Thursday May 15, 2003
RUN, RUN, RUN. Wishing to show common cause with my new employers, I participated in the Corporate Challenge in Central Park this evening. It's a three-and-a-half mile run (or walk, as the new rules allow) that somehow generates bucks for charity, and corporate pride -- you turn up with your colleagues in logo-identifying T-shirts and convey your time to a captain, to be posted in some dark corner of the web. I'd last done this years ago, when all were expected to run for an easier 3.5 kilometers (why is everything easier for the Europeans?); I had never so much as stepped on a treadmill before, I drank heavily the night before (and the night before, and the night before...), and ran in high-tops and surfer jams, breaking the tape at 30 minutes flat.
This evening's field was much more crammed than the last one I'd joined; it took those of us proceeding from the "non-competitive area" (the default gathering spot -- I guess you had to demonstrate a subscription to Runner's World or pass a hamstring-to-beer-belly ratio examination to start further up) four or five minutes to even reach the official starting line.
Thereafter the field was still crowded but navigable.
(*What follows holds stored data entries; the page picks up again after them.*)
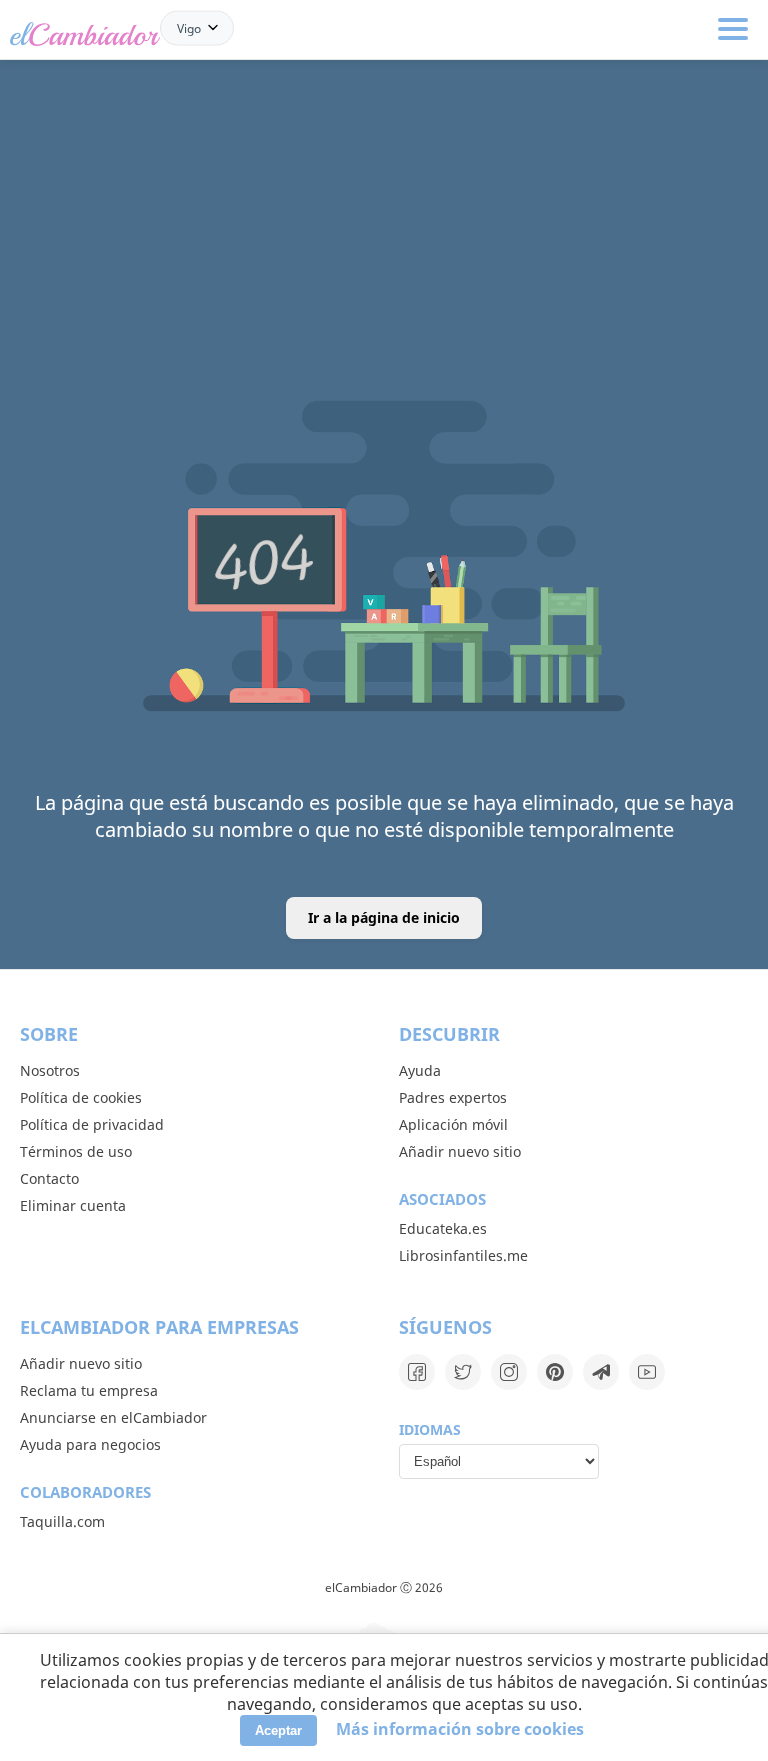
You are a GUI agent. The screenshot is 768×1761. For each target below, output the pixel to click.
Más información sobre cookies (460, 1729)
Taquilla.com (62, 1521)
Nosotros (50, 1070)
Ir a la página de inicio (384, 917)
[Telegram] (601, 1372)
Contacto (49, 1178)
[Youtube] (647, 1372)
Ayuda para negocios (90, 1444)
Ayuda (420, 1070)
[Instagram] (509, 1372)
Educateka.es (443, 1228)
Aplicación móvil (453, 1124)
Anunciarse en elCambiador (113, 1417)
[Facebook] (417, 1372)
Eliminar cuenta (73, 1205)
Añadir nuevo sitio (460, 1151)
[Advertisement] (384, 162)
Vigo (189, 27)
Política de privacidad (92, 1124)
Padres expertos (453, 1097)
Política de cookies (81, 1097)
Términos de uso (76, 1151)
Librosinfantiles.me (463, 1255)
I noticed a lot of different and distinct breathing patterns around me: steady pants, wheezes, grunts, and sharp, horror-movie gasps. To further remove my mind of numbing boredom and intimations of death, I checked out chicks' butts. The Corporate Challenge is a feast for ass-men; I wonder if this isn't a large, undisclosed come-on for events like this. Maybe all the strain and sweat is a turn-on too for some -- the TV ads for health clubs, with their crypto-pornographic close-ups of straining torsos, certainly suggest this.
The clock said 36:32 when I hauled myself across the finish. My captain allowed two minutes for starting-line congestion, which I didn't dispute. Even by this conservative estimate I'm in no worse shape than I was back in the day, at least physically, which amazes me, given the time I spend parked on my keister, crunching verbiage.
The real test will be whether I can get my pants on tomorrow.